# Prompt
Your answer must be an exact transcription of every record.

# Extracted information
════════

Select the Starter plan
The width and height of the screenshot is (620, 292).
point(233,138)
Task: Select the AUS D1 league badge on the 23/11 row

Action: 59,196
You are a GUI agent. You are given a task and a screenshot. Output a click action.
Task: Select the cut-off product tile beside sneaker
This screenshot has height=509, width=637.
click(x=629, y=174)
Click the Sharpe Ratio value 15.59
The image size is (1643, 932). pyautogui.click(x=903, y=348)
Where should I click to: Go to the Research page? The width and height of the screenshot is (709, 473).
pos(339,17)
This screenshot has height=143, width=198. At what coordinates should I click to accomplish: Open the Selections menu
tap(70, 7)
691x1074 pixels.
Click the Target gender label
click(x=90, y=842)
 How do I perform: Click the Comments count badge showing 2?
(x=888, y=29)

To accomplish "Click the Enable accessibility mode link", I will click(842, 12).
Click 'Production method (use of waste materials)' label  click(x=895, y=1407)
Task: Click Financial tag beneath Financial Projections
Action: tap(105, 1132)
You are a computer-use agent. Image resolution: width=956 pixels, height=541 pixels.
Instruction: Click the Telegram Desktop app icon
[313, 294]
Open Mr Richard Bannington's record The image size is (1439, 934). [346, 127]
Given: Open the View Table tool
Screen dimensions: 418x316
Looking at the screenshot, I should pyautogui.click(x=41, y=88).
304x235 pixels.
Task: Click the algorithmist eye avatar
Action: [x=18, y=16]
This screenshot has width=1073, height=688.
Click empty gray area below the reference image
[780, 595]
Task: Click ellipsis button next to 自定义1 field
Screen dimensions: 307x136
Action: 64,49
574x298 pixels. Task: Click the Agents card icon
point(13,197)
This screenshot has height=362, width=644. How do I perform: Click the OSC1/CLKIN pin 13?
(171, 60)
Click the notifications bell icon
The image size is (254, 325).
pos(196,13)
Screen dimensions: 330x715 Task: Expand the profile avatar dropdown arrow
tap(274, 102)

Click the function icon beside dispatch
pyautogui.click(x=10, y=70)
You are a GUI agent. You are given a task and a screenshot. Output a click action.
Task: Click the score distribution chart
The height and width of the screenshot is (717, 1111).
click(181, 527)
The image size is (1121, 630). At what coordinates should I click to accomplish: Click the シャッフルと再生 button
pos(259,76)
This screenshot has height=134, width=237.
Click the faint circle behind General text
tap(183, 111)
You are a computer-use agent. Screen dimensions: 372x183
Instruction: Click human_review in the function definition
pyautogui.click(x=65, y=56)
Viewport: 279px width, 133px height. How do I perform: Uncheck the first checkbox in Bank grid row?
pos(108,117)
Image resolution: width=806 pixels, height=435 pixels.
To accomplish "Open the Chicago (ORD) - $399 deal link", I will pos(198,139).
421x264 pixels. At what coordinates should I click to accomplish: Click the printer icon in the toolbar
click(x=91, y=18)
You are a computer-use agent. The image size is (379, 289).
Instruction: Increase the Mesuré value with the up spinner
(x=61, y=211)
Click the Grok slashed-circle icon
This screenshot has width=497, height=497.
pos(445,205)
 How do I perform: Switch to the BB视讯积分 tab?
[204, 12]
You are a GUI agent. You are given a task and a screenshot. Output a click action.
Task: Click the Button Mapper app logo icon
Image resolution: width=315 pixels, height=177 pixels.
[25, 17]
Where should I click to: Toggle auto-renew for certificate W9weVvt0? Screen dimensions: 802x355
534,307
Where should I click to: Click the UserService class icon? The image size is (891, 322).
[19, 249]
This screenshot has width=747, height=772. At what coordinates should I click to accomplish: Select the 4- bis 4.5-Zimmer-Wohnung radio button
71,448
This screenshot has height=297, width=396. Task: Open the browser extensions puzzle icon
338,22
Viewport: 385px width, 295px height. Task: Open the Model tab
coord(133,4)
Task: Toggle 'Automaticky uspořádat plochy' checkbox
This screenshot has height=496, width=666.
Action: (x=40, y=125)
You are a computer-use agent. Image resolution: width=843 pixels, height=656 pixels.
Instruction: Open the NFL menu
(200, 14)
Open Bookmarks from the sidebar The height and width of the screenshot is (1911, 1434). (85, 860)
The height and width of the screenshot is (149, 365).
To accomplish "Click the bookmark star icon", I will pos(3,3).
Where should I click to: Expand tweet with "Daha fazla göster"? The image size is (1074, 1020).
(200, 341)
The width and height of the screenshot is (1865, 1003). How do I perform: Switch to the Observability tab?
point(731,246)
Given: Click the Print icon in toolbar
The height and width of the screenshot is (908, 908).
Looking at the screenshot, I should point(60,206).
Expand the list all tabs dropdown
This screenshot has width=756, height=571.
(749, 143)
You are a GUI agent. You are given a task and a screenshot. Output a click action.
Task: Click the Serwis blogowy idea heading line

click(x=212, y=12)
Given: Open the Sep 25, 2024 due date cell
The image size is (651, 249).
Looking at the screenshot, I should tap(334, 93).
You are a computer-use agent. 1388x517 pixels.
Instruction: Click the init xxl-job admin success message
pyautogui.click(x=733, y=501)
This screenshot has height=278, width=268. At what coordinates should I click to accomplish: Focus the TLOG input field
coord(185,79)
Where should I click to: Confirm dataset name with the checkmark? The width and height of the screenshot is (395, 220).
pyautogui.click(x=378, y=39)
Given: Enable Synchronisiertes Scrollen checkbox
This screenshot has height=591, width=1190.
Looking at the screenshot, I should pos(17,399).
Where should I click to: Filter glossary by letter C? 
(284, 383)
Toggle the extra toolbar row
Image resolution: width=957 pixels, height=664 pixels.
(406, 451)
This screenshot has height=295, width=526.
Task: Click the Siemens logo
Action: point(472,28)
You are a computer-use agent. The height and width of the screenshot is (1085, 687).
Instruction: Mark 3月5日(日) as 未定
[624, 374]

════════

# Finished task
Select the Starter plan
The width and height of the screenshot is (620, 292).
point(233,138)
Task: Select the AUS D1 league badge on the 23/11 row

Action: 59,196
You are a GUI agent. You are given a task and a screenshot. Output a click action.
Task: Select the cut-off product tile beside sneaker
This screenshot has height=509, width=637.
click(x=629, y=174)
Click the Sharpe Ratio value 15.59
The image size is (1643, 932). pyautogui.click(x=903, y=348)
Where should I click to: Go to the Research page? The width and height of the screenshot is (709, 473).
pos(339,17)
This screenshot has height=143, width=198. At what coordinates should I click to accomplish: Open the Selections menu
tap(70, 7)
691x1074 pixels.
Click the Target gender label
click(x=90, y=842)
 How do I perform: Click the Comments count badge showing 2?
(x=888, y=29)

To accomplish "Click the Enable accessibility mode link", I will click(842, 12).
Click 'Production method (use of waste materials)' label  click(x=895, y=1407)
Task: Click Financial tag beneath Financial Projections
Action: tap(105, 1132)
You are a computer-use agent. Image resolution: width=956 pixels, height=541 pixels.
Instruction: Click the Telegram Desktop app icon
[313, 294]
Open Mr Richard Bannington's record The image size is (1439, 934). [346, 127]
Given: Open the View Table tool
Screen dimensions: 418x316
Looking at the screenshot, I should pyautogui.click(x=41, y=88).
304x235 pixels.
Task: Click the algorithmist eye avatar
Action: [x=18, y=16]
This screenshot has width=1073, height=688.
Click empty gray area below the reference image
[780, 595]
Task: Click ellipsis button next to 自定义1 field
Screen dimensions: 307x136
Action: 64,49
574x298 pixels. Task: Click the Agents card icon
point(13,197)
This screenshot has height=362, width=644. How do I perform: Click the OSC1/CLKIN pin 13?
(171, 60)
Click the notifications bell icon
The image size is (254, 325).
pos(196,13)
Screen dimensions: 330x715 Task: Expand the profile avatar dropdown arrow
tap(274, 102)

Click the function icon beside dispatch
pyautogui.click(x=10, y=70)
You are a GUI agent. You are given a task and a screenshot. Output a click action.
Task: Click the score distribution chart
The height and width of the screenshot is (717, 1111).
click(181, 527)
The image size is (1121, 630). At what coordinates should I click to accomplish: Click the シャッフルと再生 button
pos(259,76)
This screenshot has height=134, width=237.
Click the faint circle behind General text
tap(183, 111)
You are a computer-use agent. Screen dimensions: 372x183
Instruction: Click human_review in the function definition
pyautogui.click(x=65, y=56)
Viewport: 279px width, 133px height. How do I perform: Uncheck the first checkbox in Bank grid row?
pos(108,117)
Image resolution: width=806 pixels, height=435 pixels.
To accomplish "Open the Chicago (ORD) - $399 deal link", I will pos(198,139).
421x264 pixels. At what coordinates should I click to accomplish: Click the printer icon in the toolbar
click(x=91, y=18)
You are a computer-use agent. The image size is (379, 289).
Instruction: Increase the Mesuré value with the up spinner
(x=61, y=211)
Click the Grok slashed-circle icon
This screenshot has width=497, height=497.
pos(445,205)
 How do I perform: Switch to the BB视讯积分 tab?
[204, 12]
You are a GUI agent. You are given a task and a screenshot. Output a click action.
Task: Click the Button Mapper app logo icon
Image resolution: width=315 pixels, height=177 pixels.
[25, 17]
Where should I click to: Toggle auto-renew for certificate W9weVvt0? Screen dimensions: 802x355
534,307
Where should I click to: Click the UserService class icon? The image size is (891, 322).
[19, 249]
This screenshot has width=747, height=772. At what coordinates should I click to accomplish: Select the 4- bis 4.5-Zimmer-Wohnung radio button
71,448
This screenshot has height=297, width=396. Task: Open the browser extensions puzzle icon
338,22
Viewport: 385px width, 295px height. Task: Open the Model tab
coord(133,4)
Task: Toggle 'Automaticky uspořádat plochy' checkbox
This screenshot has height=496, width=666.
Action: (x=40, y=125)
You are a computer-use agent. Image resolution: width=843 pixels, height=656 pixels.
Instruction: Open the NFL menu
(200, 14)
Open Bookmarks from the sidebar The height and width of the screenshot is (1911, 1434). (85, 860)
The height and width of the screenshot is (149, 365).
To accomplish "Click the bookmark star icon", I will pos(3,3).
Where should I click to: Expand tweet with "Daha fazla göster"? The image size is (1074, 1020).
(200, 341)
The width and height of the screenshot is (1865, 1003). How do I perform: Switch to the Observability tab?
point(731,246)
Given: Click the Print icon in toolbar
The height and width of the screenshot is (908, 908).
Looking at the screenshot, I should point(60,206).
Expand the list all tabs dropdown
This screenshot has width=756, height=571.
(749, 143)
You are a GUI agent. You are given a task and a screenshot. Output a click action.
Task: Click the Serwis blogowy idea heading line

click(x=212, y=12)
Given: Open the Sep 25, 2024 due date cell
The image size is (651, 249).
Looking at the screenshot, I should tap(334, 93).
You are a computer-use agent. 1388x517 pixels.
Instruction: Click the init xxl-job admin success message
pyautogui.click(x=733, y=501)
This screenshot has height=278, width=268. At what coordinates should I click to accomplish: Focus the TLOG input field
coord(185,79)
Where should I click to: Confirm dataset name with the checkmark? The width and height of the screenshot is (395, 220).
pyautogui.click(x=378, y=39)
Given: Enable Synchronisiertes Scrollen checkbox
This screenshot has height=591, width=1190.
Looking at the screenshot, I should pos(17,399).
Where should I click to: Filter glossary by letter C? 
(284, 383)
Toggle the extra toolbar row
Image resolution: width=957 pixels, height=664 pixels.
(406, 451)
This screenshot has height=295, width=526.
Task: Click the Siemens logo
Action: point(472,28)
You are a computer-use agent. The height and width of the screenshot is (1085, 687).
Instruction: Mark 3月5日(日) as 未定
[624, 374]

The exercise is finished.